Passage:

·····

Does Cell Have Any Other Advantages Over XCPU Other Than FLOPS?

Fafalada said:
If only... :(
Frankly I find the exact opposite to be true for me - just about every thing I dislike about Cell (as well as that other console CPU) is clearly all IBM's influence/design.

True about the AOS vs SOA SIMD.

But the memory model is closer to the VUs than to a "real" CPU (DMA+local memory)

Cheers
Gubbi
 
aaronspink said:
There are a significant number of jobs that the SPU cannot do. The SPU's are subordinate to the PPE and rely on the PPE for a lot of the non-computational function.
I think to help this debate you ought to list s few and have other devs see whether they agree ot not. At the moment you seem to be saying (least I'm hearing) the SPe's can't do some things, but you don't seem to be saying (least I'm not hearing) what they can't do, and more importantly the relevance of not being able to do those things. eg. As has been said, though a SPE can't boot itself into action, why would it need to? Save those transistors for other things.
 
aaronspink said:
The 8080 had multi-tasking added on by people. It doesn't make it suited for the work though. What you are effectively doing is writing a program that has several code sequences that loop back to a DO list when a given code sequence is done. You don't really need a kernal to do this.

·····

Supplied material:
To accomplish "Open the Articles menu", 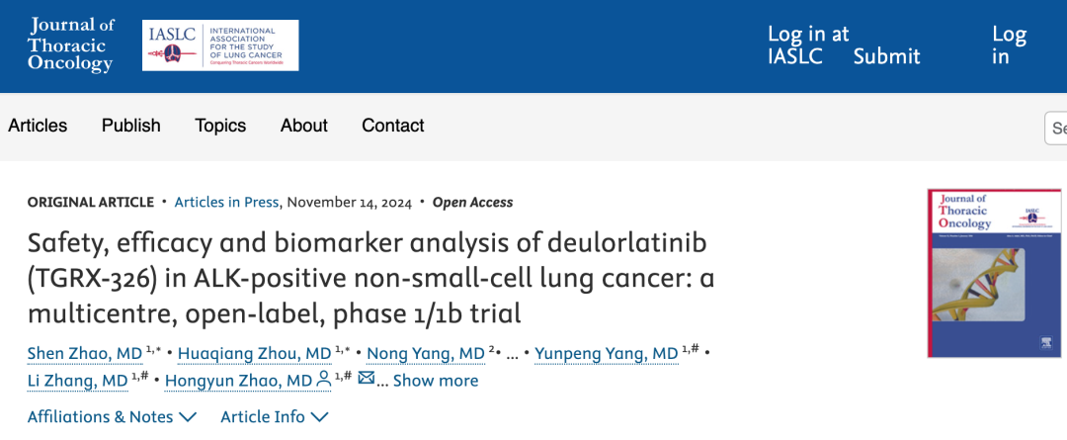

·····

Set task 1:
Answer these from the Cell thread:
(a) What two things make up the memory model that is described as closer to the VUs than to a "real" CPU?
(b) What do the SPUs rely on the PPE for, according to aaronspink?
(c) Which processor had multi-tasking added on by people?
Set task 2: Translate this sentence from the Cell thread into Spanish: "There are a significant number of jobs that the SPU cannot do."
Set task 3: Carry on the Cell thread with a few sentences that follow its last post.
The listing plays no part in this.

Exercise response 1:
(a) DMA and local memory.
(b) A lot of the non-computational function.
(c) The 8080.

Exercise response 2: Hay un número significativo de tareas que la SPU no puede hacer.

Exercise response 3:
Agreed but for anything else you need some form of kernel to isolate tasks and ensure they do not interfere with each other. Cell is most likely going to use an exokernel structure on SPUs which consists of a very primitive resource multiplexer with all other abstractions generated in the application itself.

aaronspink said:
There are a significant number of jobs that the SPU cannot do. The SPU's are subordinate to the PPE and rely on the PPE for a lot of the non-computational function.
They can do quite a lot aside handle interrupts it would appear. They can do computation and basic branching, correct? The branching is not as limited as people seem to believe either; consider a P4 with a 120 instruction/cycle pipeline/penalty (most being redundant so you can pass data across the chip) with a huge branch predictor that has to deal with the x86 complexities versus a SPU with an 18 cycle penalty if a hint goes wrong. The hints often won't go wrong if you think about loops (unrolling elminiates the need for hints entirely if possible; or you could branch and use the hint and the only time you're going to violate is in the very final case where you quit the loop).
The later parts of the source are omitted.